Just a little hiccup in upgrading from Debian 8 to 9

How about a little tale of upgrades for a Friday?
On my dev machine here at the house I was running Debian 8. A few weeks ago, hoping to get more coherent support for things I needed like MySQL 5.7 and PHP 7, I did an in place upgrade to Debian 9. The upgrade proceeded without any issues even, through a couple of reboots and some tests. Finally, with a flourish, there was a final reboot that should have brought the machine back online as a Debian 9 PC.
It crashed.
I was watching a console full of errors of all sorts scroll by. All I could get was an emergency failure prompt. That means something had gone horribly wrong during the boot process. I was quickly able to determine that the issue was in the RAID1 array. I was able to manually mount the RAID volumes and see that the data was still intact. But, something was wrong. I shut it down and let it sitting there.

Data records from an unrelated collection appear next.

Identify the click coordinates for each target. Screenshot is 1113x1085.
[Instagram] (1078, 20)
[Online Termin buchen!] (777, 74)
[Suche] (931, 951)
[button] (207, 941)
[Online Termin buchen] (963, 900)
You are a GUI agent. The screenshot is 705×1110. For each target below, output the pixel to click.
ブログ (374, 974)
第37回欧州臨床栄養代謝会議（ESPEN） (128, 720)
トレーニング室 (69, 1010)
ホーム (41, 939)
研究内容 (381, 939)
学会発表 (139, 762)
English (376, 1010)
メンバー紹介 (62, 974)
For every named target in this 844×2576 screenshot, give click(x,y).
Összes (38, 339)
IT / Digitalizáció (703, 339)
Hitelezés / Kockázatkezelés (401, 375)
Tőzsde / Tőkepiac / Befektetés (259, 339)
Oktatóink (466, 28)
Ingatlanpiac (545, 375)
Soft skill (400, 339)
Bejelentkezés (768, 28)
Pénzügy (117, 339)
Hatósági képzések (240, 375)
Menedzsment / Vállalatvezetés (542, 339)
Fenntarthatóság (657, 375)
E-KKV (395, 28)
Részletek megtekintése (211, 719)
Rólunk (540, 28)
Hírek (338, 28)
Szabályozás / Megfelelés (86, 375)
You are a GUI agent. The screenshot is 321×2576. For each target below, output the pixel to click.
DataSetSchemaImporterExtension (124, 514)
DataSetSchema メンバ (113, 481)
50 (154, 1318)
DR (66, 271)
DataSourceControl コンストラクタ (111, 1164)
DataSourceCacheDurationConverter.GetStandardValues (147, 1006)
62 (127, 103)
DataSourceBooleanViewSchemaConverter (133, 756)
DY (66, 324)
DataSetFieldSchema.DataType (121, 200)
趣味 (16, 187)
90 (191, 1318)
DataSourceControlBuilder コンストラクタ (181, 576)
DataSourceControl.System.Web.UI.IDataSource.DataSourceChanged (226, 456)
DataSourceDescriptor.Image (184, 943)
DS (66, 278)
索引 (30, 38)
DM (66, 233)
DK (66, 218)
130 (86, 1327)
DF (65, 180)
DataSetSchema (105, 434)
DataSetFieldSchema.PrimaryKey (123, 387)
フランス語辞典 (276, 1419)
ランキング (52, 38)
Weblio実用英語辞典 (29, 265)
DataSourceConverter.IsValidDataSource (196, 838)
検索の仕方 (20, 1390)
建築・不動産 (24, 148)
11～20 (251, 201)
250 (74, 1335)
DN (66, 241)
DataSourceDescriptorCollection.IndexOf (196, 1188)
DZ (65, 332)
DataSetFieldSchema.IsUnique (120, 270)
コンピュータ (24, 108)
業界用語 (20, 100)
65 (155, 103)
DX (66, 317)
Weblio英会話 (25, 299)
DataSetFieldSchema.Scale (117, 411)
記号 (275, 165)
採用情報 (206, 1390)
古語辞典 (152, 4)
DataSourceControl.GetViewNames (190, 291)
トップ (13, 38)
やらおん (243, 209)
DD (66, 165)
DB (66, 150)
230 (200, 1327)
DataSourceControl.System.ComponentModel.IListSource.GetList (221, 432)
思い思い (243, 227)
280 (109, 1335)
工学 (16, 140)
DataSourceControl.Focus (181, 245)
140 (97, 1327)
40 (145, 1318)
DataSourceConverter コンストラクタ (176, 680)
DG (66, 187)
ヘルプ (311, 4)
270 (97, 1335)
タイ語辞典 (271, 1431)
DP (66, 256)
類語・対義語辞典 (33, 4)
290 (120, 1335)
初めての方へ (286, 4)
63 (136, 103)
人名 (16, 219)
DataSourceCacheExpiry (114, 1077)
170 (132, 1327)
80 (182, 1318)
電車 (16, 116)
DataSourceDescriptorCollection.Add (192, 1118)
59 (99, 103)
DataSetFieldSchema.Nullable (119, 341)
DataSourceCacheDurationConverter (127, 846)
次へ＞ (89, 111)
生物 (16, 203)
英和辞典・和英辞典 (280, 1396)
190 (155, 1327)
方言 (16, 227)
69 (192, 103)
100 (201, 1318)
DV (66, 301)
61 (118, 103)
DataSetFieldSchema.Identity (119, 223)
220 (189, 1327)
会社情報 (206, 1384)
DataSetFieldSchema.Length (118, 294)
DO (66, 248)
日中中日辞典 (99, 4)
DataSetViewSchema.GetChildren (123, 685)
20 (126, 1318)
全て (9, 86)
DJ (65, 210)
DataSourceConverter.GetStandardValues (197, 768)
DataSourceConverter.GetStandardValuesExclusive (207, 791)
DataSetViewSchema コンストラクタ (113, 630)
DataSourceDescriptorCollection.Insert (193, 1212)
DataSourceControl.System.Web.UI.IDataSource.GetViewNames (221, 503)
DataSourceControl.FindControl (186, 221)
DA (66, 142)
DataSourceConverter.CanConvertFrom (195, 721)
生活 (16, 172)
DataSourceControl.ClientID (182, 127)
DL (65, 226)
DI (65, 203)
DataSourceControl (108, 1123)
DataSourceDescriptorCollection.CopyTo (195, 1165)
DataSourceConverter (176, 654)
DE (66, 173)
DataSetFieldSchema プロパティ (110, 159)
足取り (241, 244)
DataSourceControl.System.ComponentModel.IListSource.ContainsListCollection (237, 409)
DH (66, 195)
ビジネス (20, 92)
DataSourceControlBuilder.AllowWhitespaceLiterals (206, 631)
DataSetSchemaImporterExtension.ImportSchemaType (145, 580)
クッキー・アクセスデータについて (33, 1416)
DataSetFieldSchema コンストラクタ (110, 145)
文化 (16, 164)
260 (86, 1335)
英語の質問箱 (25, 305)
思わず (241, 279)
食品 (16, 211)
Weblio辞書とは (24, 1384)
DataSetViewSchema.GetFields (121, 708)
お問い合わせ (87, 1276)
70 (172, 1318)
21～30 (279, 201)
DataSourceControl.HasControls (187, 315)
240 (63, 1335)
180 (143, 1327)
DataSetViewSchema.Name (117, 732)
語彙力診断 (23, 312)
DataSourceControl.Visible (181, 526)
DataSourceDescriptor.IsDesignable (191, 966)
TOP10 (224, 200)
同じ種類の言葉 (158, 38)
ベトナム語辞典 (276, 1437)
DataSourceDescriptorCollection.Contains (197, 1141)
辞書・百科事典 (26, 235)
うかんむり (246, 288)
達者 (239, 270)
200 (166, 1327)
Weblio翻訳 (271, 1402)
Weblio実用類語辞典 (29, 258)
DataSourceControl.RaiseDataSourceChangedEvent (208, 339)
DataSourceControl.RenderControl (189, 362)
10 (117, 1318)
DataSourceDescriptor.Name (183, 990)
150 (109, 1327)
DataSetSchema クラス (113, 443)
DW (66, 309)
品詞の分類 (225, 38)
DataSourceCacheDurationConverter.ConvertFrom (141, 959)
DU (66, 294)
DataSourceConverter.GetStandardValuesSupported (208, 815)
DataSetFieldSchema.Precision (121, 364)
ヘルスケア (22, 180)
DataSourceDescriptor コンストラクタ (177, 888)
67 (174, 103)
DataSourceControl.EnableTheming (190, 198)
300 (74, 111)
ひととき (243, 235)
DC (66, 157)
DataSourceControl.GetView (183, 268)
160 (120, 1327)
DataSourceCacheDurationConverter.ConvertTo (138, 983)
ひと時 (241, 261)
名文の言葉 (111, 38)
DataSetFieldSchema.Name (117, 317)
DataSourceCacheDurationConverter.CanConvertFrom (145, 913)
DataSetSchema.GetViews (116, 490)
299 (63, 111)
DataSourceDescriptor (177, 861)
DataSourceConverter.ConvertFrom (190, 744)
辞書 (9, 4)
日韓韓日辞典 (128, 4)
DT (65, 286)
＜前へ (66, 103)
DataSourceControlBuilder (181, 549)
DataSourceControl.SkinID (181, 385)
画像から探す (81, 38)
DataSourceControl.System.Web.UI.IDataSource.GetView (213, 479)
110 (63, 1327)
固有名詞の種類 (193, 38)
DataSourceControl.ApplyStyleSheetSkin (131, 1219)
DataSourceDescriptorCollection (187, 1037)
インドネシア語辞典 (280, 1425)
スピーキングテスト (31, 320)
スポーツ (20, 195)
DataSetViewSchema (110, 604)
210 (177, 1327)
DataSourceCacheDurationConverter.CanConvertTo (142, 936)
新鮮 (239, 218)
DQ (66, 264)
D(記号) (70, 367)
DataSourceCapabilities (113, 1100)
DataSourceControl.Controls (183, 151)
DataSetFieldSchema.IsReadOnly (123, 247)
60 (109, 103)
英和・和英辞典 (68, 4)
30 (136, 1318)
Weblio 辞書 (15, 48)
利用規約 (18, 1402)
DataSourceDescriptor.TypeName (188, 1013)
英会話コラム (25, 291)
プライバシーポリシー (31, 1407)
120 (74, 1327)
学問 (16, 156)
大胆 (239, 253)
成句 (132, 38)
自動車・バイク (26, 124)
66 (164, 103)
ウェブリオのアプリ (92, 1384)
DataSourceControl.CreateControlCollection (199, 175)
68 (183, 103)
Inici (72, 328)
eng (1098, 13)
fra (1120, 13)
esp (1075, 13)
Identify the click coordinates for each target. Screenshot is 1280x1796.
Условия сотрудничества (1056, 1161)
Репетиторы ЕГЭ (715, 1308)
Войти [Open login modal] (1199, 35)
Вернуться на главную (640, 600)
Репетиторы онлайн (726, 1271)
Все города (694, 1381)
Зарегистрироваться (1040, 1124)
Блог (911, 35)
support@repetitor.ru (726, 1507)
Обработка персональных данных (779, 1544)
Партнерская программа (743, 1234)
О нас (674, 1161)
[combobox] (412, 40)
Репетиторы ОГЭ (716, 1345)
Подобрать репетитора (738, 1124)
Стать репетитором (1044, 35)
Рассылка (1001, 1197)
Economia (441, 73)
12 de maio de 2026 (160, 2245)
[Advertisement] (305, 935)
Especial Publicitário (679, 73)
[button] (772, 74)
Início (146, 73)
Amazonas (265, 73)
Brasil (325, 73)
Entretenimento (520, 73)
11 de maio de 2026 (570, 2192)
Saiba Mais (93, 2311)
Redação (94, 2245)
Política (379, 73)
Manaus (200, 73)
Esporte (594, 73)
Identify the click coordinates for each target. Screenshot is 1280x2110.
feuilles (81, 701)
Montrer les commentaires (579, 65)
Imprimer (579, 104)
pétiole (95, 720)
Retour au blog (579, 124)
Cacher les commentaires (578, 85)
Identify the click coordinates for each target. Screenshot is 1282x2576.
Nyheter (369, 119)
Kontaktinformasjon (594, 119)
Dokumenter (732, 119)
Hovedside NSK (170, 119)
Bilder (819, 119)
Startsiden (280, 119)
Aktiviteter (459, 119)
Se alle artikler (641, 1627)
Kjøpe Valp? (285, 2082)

Since Comcast was up and down today I figured this was a good time to get it that box back up and running. With root access from the emergency prompt I was able to comment out the broken mounts for the RAID volumes. This allowed me to get it to boot but it was unhappy about missing the /var and /home mounts from the RAID.
I quickly discovered the I could use mdadm /dev/md1 -manage to get the RAID device up and then I was able to do the mounts for /var and /home. Using Webmin I checked the status of the RAID noted that both RAID volumes were flagged as degraded and each one only showed a single physical device attached. I readded the necessary physical disks to the RAID and waited for it to resync. Then I put the mounts back in fstab and rebooted. It fired right up and all is well with the world.
It appears that during the upgrade process from Debian 8 to 9 the system chose to only recognize one partition on each physical drive as part of the RAID1 setup. That broke the RAID and disrupted the boot process. I doubt I’ll ever see this sort of thing again.